I’ve referred before to the book I’m (still) reading, Millionaire Success Habits, by Dan Graziosi.

Sometimes it pushes me; sometimes it affirms things that I’ve been teaching, myself. Sometimes both—at the same time.

That happened in the chapter “The Power of happiness.” (Those who’ve read this blog for any length of time know that I believe happiness is a decision, not a response to circumstances.)

In the chapter, Graziosi lists 10 “happiness habits.” Developing these habits, he says, will help one to be a happier person, and that will lead to greater success in life. I think the ten happiness habits apply to anyone, regardless of whether or not they’re entrepreneurs, whether or not they aspire to millions of dollars, and whether their current circumstances are favourable or desperate. They apply to me, and likely, to you.

So I list them here, with a few comments:

1. Define what happiness looks and feels like to you

2. Make the present your friend

Get rid of the “when/then” phenomenon (as in, “when such and such happens, then I will . . .). “All you are doing is putting happiness on hold,” says Graziosi. “How many of us are waiting to be happy until that one certain thing happens? . . . What if we just threw away that mindset and just made today our friend? . . . You can decide to do this; it’s your choice.”

> [SET PROBLEM 1]:
Retype the stretch of the happiness post from "Sometimes it pushes" through "response to circumstances.)".
> [SET PROBLEM 2]:
The happiness post says the ten happiness habits apply to anyone regardless of certain differences between people. List each of those differences.

> [STORED DATA]:
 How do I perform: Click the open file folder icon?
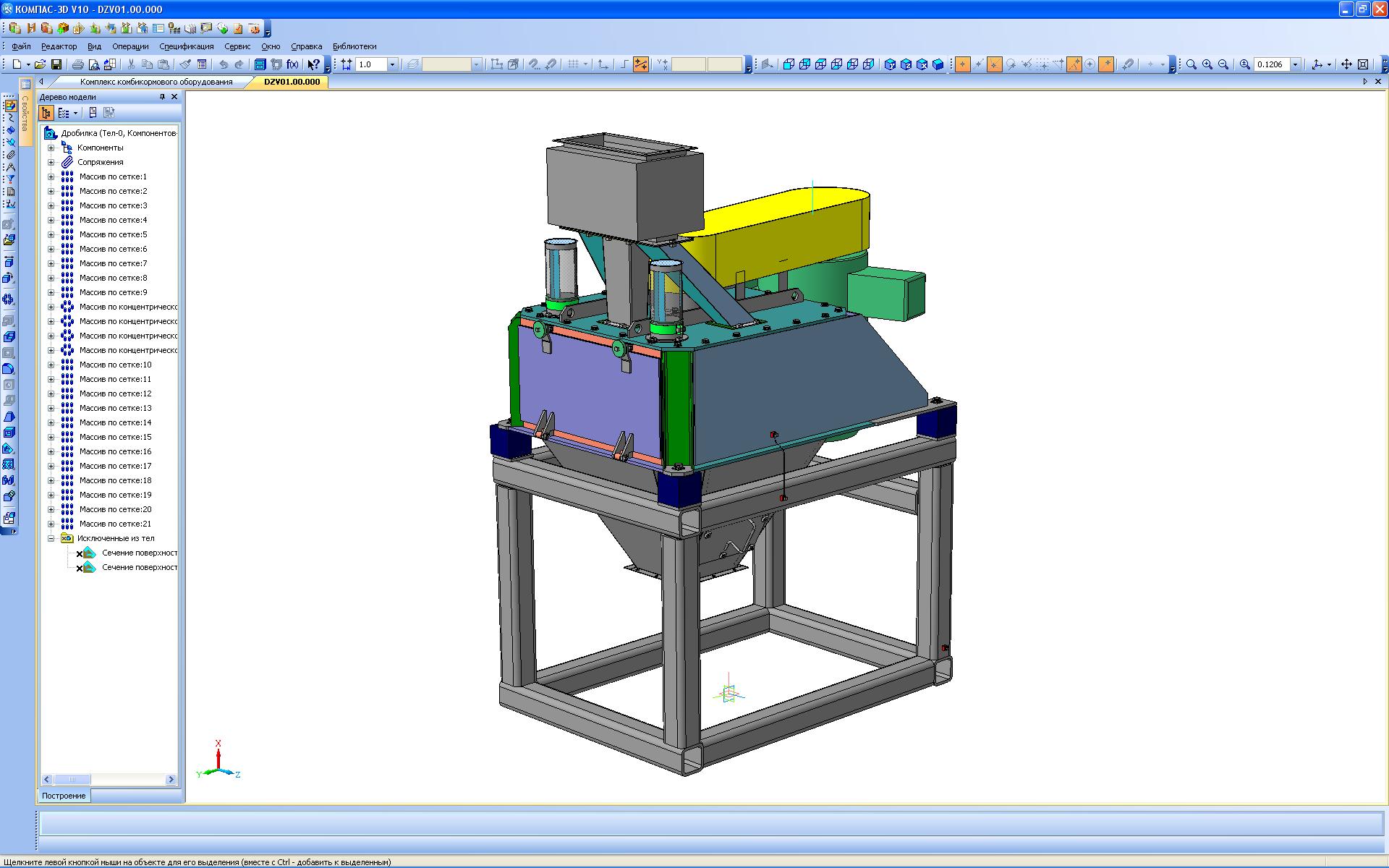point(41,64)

> [WORKED ANSWER 1]:
Sometimes it pushes me; sometimes it affirms things that I’ve been teaching, myself. Sometimes both—at the same time.

That happened in the chapter “The Power of happiness.” (Those who’ve read this blog for any length of time know that I believe happiness is a decision, not a response to circumstances.)

> [WORKED ANSWER 2]:
- Whether or not they're entrepreneurs
- Whether or not they aspire to millions of dollars
- Whether their current circumstances are favourable or desperate